I had imaginary friends as a child and my family saw it as a sign I was horribly ill, so I was put on medication for 8 years between the ages of 11 and 18. I was prescribed more pills as the medicated years progressed because the first medication, an anti depressant caused me to go into manic episodes. I was prescribed a "mood stabilizer" to counter act the mania. The "mood stabilizer" that was supposed to cure the mania was causing me to go into deeper depression, thus having to go on another anti depressant which caused me to continue to go into hypo manic episodes and then fall back into the lows of depression. The pill salad I ended up with caused me many health problems, including my thyroid becoming dysfunctional, causing hospitalization, a prescription for synthetic hormones and the risk of the condition becoming worse, which would have resulted in the possible of my thyroid. After discontinuing the twice daily doses of 2 different anti depressants, 1 mood stabilizer, and a sleeping pill that pulled double duty as an anti psychotic, with the doses being raised as time went on because they "should be working but must not be at the right level", my health dramatically improved, I lost weight, regained my energy and my thyroid recovered so I did not have to take the synthetic hormones.

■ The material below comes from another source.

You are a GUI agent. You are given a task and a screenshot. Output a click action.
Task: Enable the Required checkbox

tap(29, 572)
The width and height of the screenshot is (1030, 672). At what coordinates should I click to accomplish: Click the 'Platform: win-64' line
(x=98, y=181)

Doctors need to go easier on prescribing pill combinations, study up on how some medication can cancel out or even aggravate a symptom that another medication is prescribed to relieve. You'd think all doctors would keep up on this sort of thing but they do not. They, those who do not do this already, need to listen to the patient as well as their care takers(minors and those adults who need assistance), they can learn more by actively listening to the patient instead of nodding, taking notes and then talking over their head to their parent or guardian without seriously taking into account what the patient has said. Even if the patient isn't telling everything, or perhaps purposely contradicting what their care taker is telling the doctor, it's good to get both sides and see what correlates, for better over all treatment. Not all care takers, parents or assistants as well as health care providers realize that they may be wrong.

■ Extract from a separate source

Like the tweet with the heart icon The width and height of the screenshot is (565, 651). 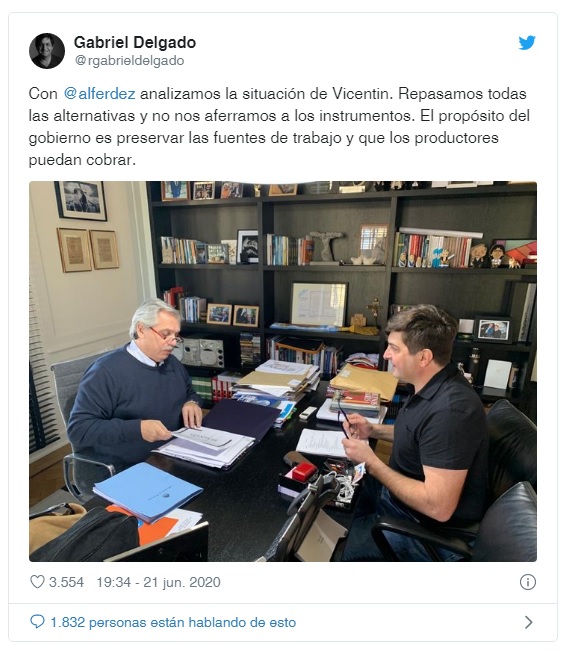pyautogui.click(x=37, y=582)
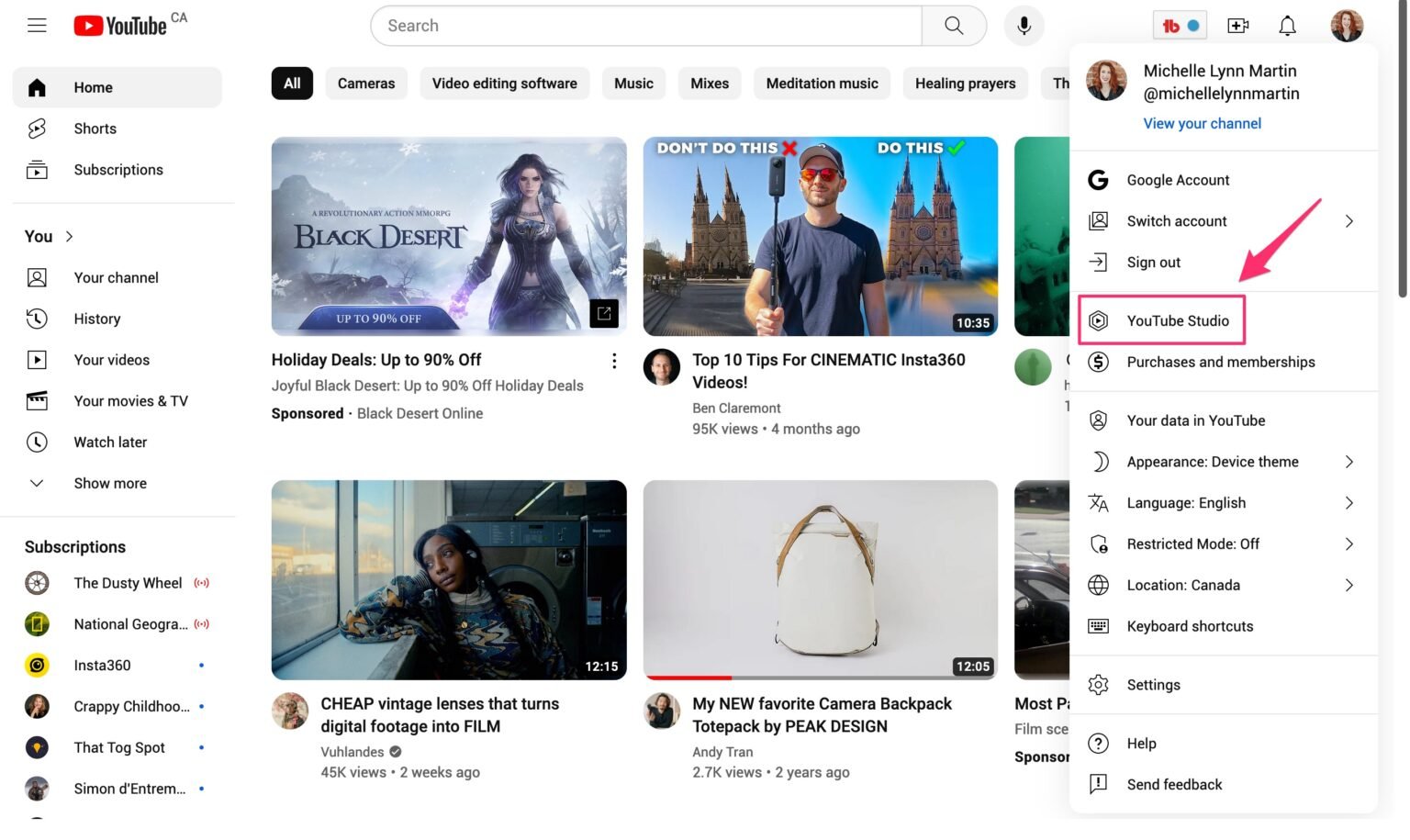Select the Music filter chip
Image resolution: width=1410 pixels, height=840 pixels.
point(633,83)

Fortunately or unfortunately these medications are for treating symptoms, not curing the "illness". Sometimes it's like taking over the counter cough syrup for pneumonia, you may feel a bit better and be able to go to work without being completely miserable but the pneumonia will still be there, and could even worsen. If you insist on only treating the symptoms you'll never be "cured".

Sometimes the medications do what they are supposed to, help the person be able to take a step back and take into account what is addressable and "Real" and what is not. Thus helping them go about the daily tasks they are required to do to live "normally".

Who's to say the "chemical imbalances" are wrong anyway? How can you test every person in the world to determine what is balanced and what is not?